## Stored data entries
»»

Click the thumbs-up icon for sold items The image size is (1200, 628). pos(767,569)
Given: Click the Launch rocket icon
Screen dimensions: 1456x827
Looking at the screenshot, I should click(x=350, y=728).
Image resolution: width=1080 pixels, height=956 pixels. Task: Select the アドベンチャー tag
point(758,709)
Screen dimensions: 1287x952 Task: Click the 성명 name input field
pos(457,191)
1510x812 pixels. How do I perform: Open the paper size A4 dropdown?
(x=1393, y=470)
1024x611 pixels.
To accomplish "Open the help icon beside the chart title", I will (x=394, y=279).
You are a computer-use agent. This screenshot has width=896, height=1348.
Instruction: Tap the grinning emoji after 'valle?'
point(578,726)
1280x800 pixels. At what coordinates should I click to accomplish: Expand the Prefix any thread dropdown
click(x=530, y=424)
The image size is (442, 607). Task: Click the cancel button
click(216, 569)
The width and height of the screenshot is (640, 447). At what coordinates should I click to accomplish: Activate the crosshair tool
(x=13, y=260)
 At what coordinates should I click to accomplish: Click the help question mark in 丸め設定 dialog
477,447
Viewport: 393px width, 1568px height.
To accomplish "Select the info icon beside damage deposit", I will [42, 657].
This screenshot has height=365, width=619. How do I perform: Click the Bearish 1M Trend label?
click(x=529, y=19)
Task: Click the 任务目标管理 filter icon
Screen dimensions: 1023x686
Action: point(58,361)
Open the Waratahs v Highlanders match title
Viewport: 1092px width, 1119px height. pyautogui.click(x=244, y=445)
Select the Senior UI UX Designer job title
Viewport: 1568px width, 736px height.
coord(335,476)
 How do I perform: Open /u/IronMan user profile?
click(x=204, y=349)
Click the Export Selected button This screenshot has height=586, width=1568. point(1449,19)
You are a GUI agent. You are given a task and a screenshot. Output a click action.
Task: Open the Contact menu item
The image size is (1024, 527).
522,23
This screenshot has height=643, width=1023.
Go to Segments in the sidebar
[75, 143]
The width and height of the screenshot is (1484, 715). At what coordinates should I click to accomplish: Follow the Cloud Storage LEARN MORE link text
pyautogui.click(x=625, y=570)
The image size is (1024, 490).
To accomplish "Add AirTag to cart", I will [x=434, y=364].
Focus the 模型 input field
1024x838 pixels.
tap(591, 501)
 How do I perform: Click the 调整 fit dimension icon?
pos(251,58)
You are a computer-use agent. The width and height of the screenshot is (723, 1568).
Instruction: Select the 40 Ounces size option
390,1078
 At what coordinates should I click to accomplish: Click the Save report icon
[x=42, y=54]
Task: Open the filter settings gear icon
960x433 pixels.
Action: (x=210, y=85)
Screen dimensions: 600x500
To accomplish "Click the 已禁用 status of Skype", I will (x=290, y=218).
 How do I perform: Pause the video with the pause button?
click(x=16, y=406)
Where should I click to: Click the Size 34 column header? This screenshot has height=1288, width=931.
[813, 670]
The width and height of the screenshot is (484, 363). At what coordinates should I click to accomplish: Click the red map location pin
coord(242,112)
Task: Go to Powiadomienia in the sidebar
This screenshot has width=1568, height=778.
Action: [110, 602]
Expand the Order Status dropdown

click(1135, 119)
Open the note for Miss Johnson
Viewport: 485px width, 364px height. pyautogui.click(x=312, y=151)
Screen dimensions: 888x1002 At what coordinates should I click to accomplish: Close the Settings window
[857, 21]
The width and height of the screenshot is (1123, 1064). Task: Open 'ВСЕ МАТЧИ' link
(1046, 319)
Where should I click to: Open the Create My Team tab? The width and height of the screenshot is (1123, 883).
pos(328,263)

««

## Task directions
Write down every entry exactly.

## Solution to the exercise
Click the thumbs-up icon for sold items The image size is (1200, 628). pos(767,569)
Given: Click the Launch rocket icon
Screen dimensions: 1456x827
Looking at the screenshot, I should click(x=350, y=728).
Image resolution: width=1080 pixels, height=956 pixels. Task: Select the アドベンチャー tag
point(758,709)
Screen dimensions: 1287x952 Task: Click the 성명 name input field
pos(457,191)
1510x812 pixels. How do I perform: Open the paper size A4 dropdown?
(x=1393, y=470)
1024x611 pixels.
To accomplish "Open the help icon beside the chart title", I will (x=394, y=279).
You are a computer-use agent. This screenshot has width=896, height=1348.
Instruction: Tap the grinning emoji after 'valle?'
point(578,726)
1280x800 pixels. At what coordinates should I click to accomplish: Expand the Prefix any thread dropdown
click(x=530, y=424)
The image size is (442, 607). Task: Click the cancel button
click(216, 569)
The width and height of the screenshot is (640, 447). At what coordinates should I click to accomplish: Activate the crosshair tool
(x=13, y=260)
 At what coordinates should I click to accomplish: Click the help question mark in 丸め設定 dialog
477,447
Viewport: 393px width, 1568px height.
To accomplish "Select the info icon beside damage deposit", I will [42, 657].
This screenshot has height=365, width=619. How do I perform: Click the Bearish 1M Trend label?
click(x=529, y=19)
Task: Click the 任务目标管理 filter icon
Screen dimensions: 1023x686
Action: point(58,361)
Open the Waratahs v Highlanders match title
Viewport: 1092px width, 1119px height. pyautogui.click(x=244, y=445)
Select the Senior UI UX Designer job title
Viewport: 1568px width, 736px height.
coord(335,476)
 How do I perform: Open /u/IronMan user profile?
click(x=204, y=349)
Click the Export Selected button This screenshot has height=586, width=1568. point(1449,19)
You are a GUI agent. You are given a task and a screenshot. Output a click action.
Task: Open the Contact menu item
The image size is (1024, 527).
522,23
This screenshot has height=643, width=1023.
Go to Segments in the sidebar
[75, 143]
The width and height of the screenshot is (1484, 715). At what coordinates should I click to accomplish: Follow the Cloud Storage LEARN MORE link text
pyautogui.click(x=625, y=570)
The image size is (1024, 490).
To accomplish "Add AirTag to cart", I will [x=434, y=364].
Focus the 模型 input field
1024x838 pixels.
tap(591, 501)
 How do I perform: Click the 调整 fit dimension icon?
pos(251,58)
You are a computer-use agent. The width and height of the screenshot is (723, 1568).
Instruction: Select the 40 Ounces size option
390,1078
 At what coordinates should I click to accomplish: Click the Save report icon
[x=42, y=54]
Task: Open the filter settings gear icon
960x433 pixels.
Action: (x=210, y=85)
Screen dimensions: 600x500
To accomplish "Click the 已禁用 status of Skype", I will (x=290, y=218).
 How do I perform: Pause the video with the pause button?
click(x=16, y=406)
Where should I click to: Click the Size 34 column header? This screenshot has height=1288, width=931.
[813, 670]
The width and height of the screenshot is (484, 363). At what coordinates should I click to accomplish: Click the red map location pin
coord(242,112)
Task: Go to Powiadomienia in the sidebar
This screenshot has width=1568, height=778.
Action: [110, 602]
Expand the Order Status dropdown

click(1135, 119)
Open the note for Miss Johnson
Viewport: 485px width, 364px height. pyautogui.click(x=312, y=151)
Screen dimensions: 888x1002 At what coordinates should I click to accomplish: Close the Settings window
[857, 21]
The width and height of the screenshot is (1123, 1064). Task: Open 'ВСЕ МАТЧИ' link
(1046, 319)
Where should I click to: Open the Create My Team tab? The width and height of the screenshot is (1123, 883).
pos(328,263)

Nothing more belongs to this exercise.